[[ PROVIDED PASSAGE open ]]

Women are unlikely to ask priests to forgive us for having an abortion. But we should welcome a conversation with Pope Francis about providing relief from the damage Catholics and others suffer as a result the Church's obstinately backwards position of recent decades.
Stigmatizing abortion is a significant driver of economic inequality and social exclusion, issues on which Pope Francis has been unequivocally clear. The Pope recognizes that a socioeconomic system that creates and perpetuates exclusion and inequality between peoples in society is unjust at its root, and that systemic inequities must be reversed.
Restrictions on funding and coverage for legal abortions from public and private sources have accelerated in the U.S. since 2010, with new laws intended to drive out or criminalize safe abortion services. These restrictions deny, delay and impede access to abortion services, increasing women's risk of injury or death, or may coerce women to carry unintended pregnancies to term, elevating their risk of poverty, and violating their human rights, and rights as citizens.
Substantial evidence asserts disproportionate effects of abortion restrictions on women based on race, income and gender.
International covenants recognize people's rights to decide whether and when to have children and how many children to have, and to have the information and means to do so, free of coercion, discrimination and violence. Human rights bodies increasingly find that denying or obstructing a woman's access to abortion can amount to "cruel, inhuman, or degrading treatment ("CIDT") under multiple human rights treaties," that "the State's failure to act to prevent de facto restrictions are unjustifiable and disproportionate to lawful State aims," and that "deprivations of autonomy in reproductive rights context can lead to the kind of pain and suffering that is unacceptable in modern societies."
The overall rate of abortions is declining in the U.S., as contraceptives become increasingly widespread and effective. But rates of unintended pregnancy and unintended birth among women of color are more than twice the rates for white women. Black women have the highest unintended pregnancy rate. Hispanics have the highest rate of unintended births. Poor women are five times as likely as higher income women to have an unintended pregnancy, five times as likely to have an abortion, and six times as likely to have an unplanned birth.
In the U.S., women of color and low-income women continue to experience increasing numbers of unintended pregnancies. In fact, their rate is 5 times higher than the rate for white women, and for women with incomes over 200% of the federal poverty rate.
Abortion restrictions depress women's incomes, deepen and entrench poverty for women and children, and increase income inequality. One study found that women denied abortion were three times as likely to end up below the federal poverty line two years later, compared with similar women who sought and obtained an abortion.

[[ PROVIDED PASSAGE closed ]]
[[ MATERIAL PROVIDED open ]]

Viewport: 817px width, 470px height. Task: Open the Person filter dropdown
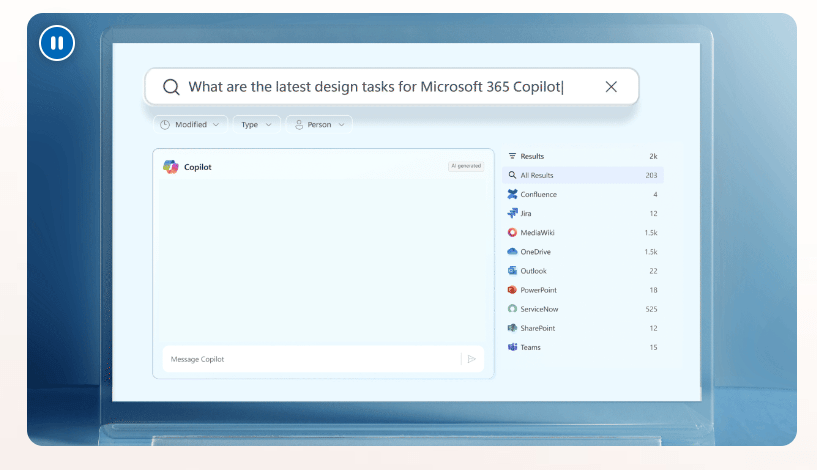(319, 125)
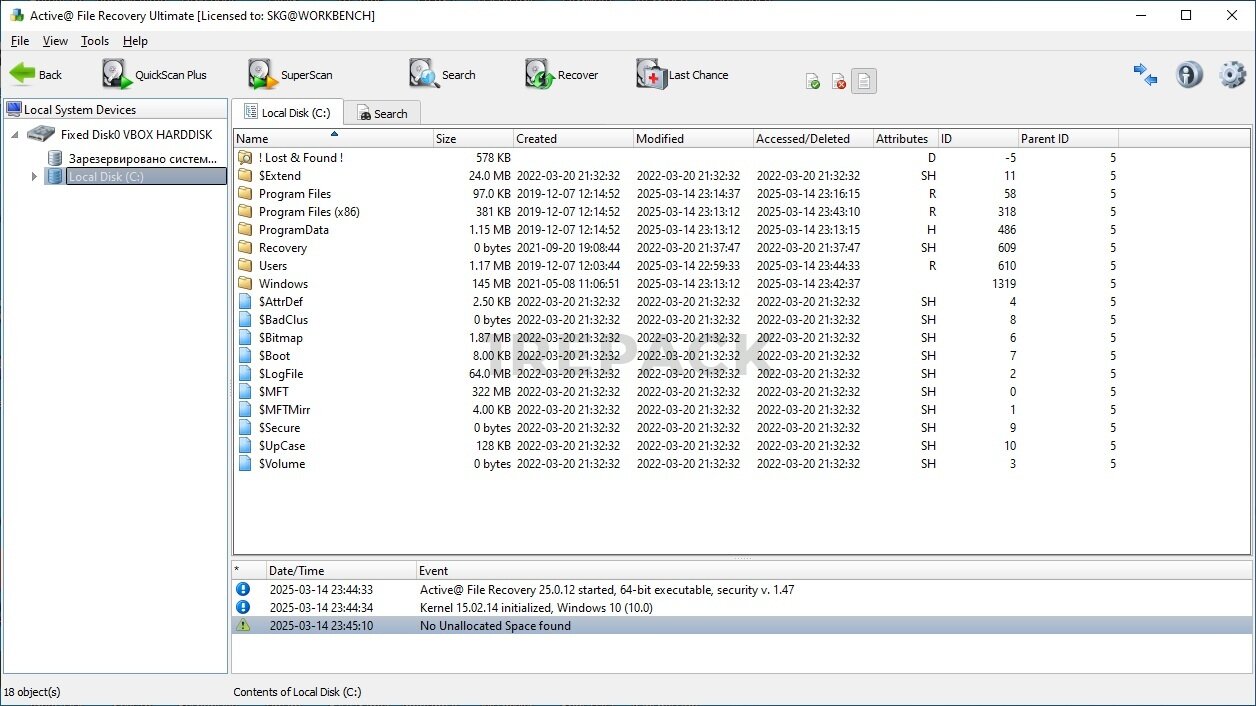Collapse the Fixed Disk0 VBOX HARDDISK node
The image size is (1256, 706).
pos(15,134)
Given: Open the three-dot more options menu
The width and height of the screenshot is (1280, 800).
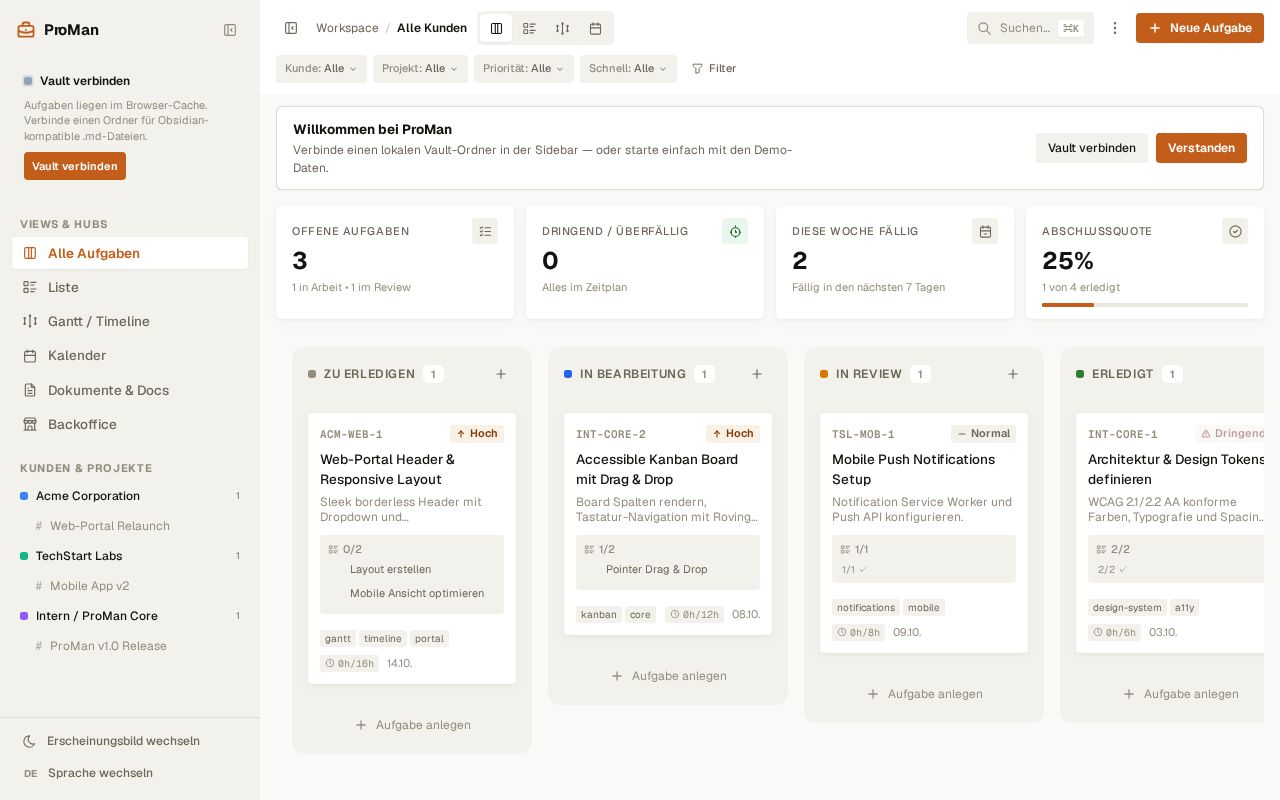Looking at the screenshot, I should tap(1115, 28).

[[ MATERIAL PROVIDED closed ]]

▸ **TASKS TO PERFORM**
a) From the passage on abortion and Pope Francis, extract the portion starting with "The overall rate" and going on through "an unplanned birth.".
b) In the passage on abortion and Pope Francis, list every outcome for which poor women are compared with higher income women, along with the multiple given for each.
c) Continue the passage on abortion and Pope Francis from its final sentence, in the same formal register.

▸ **ANSWERS BY ITEM**
a)
The overall rate of abortions is declining in the U.S., as contraceptives become increasingly widespread and effective. But rates of unintended pregnancy and unintended birth among women of color are more than twice the rates for white women. Black women have the highest unintended pregnancy rate. Hispanics have the highest rate of unintended births. Poor women are five times as likely as higher income women to have an unintended pregnancy, five times as likely to have an abortion, and six times as likely to have an unplanned birth.

b)
- Unintended pregnancy: five times as likely
- Abortion: five times as likely
- Unplanned birth: six times as likely

c)
Each year, an estimated 22 million women and girls have an unsafe abortion, almost all in the developing world. As a result, 47,000 lose their lives and millions more suffer serious injury. The economic and social costs of unsafe, delayed, or illegal abortions include maternal mortality, long-term complications from damage to reproductive organs, pelvic inflammatory disease, and secondary infertility, and potential harm to a woman's existing children. The economies suffer from diminished economic participation in countries where women experience these preventable injuries.
According to Marmot et al. "The interaction between gender inequities and other social determinants increases women's vulnerability and exposure to risk of negative sexual and reproductive health outcomes. Poor maternal health, inadequate access to contraception, and gender-based violence are indicators of these inequities."
The World Health Organization (WHO) asserts that safe abortion services should be available and accessible to the fullest extent of the law for all women--regardless of geography, ability to pay, age, gender, race, and ethnicity.
Public health and international covenants recognize that access to reproductive health services, including abortion, is a fundamental human right, enabling the right to decide whether and when to have children and how many children to have, and to have the information and means to do so, free of coercion, discrimination and violence. The reproductive justice framework calls for recognition and redress for compounded economic, cultural, and structural disparities resulting from race, gender and class.
While visiting the U.S., the Pope would make a historic gesture by encouraging the U.S. Congress to pass the EACH Woman Act, HR 2972, which eliminates the Hyde Amendment restriction on federal funding for abortions in the U.S., and the Helms amendment, which similarly restricts funding for abortions abroad.
Finally, the Pope should ask the 1 in 6 U.S. hospitals that are Catholic-affiliated to promote the conscientious provision of abortions, which affirmatively and publicly asserts the value of abortion care, recognizes the positive claims of conscience -- that is, conscience-based claims for offering care, and frames such care as an extension of health care clinicians' requirement to place patients' needs as the highest priority in providing treatment.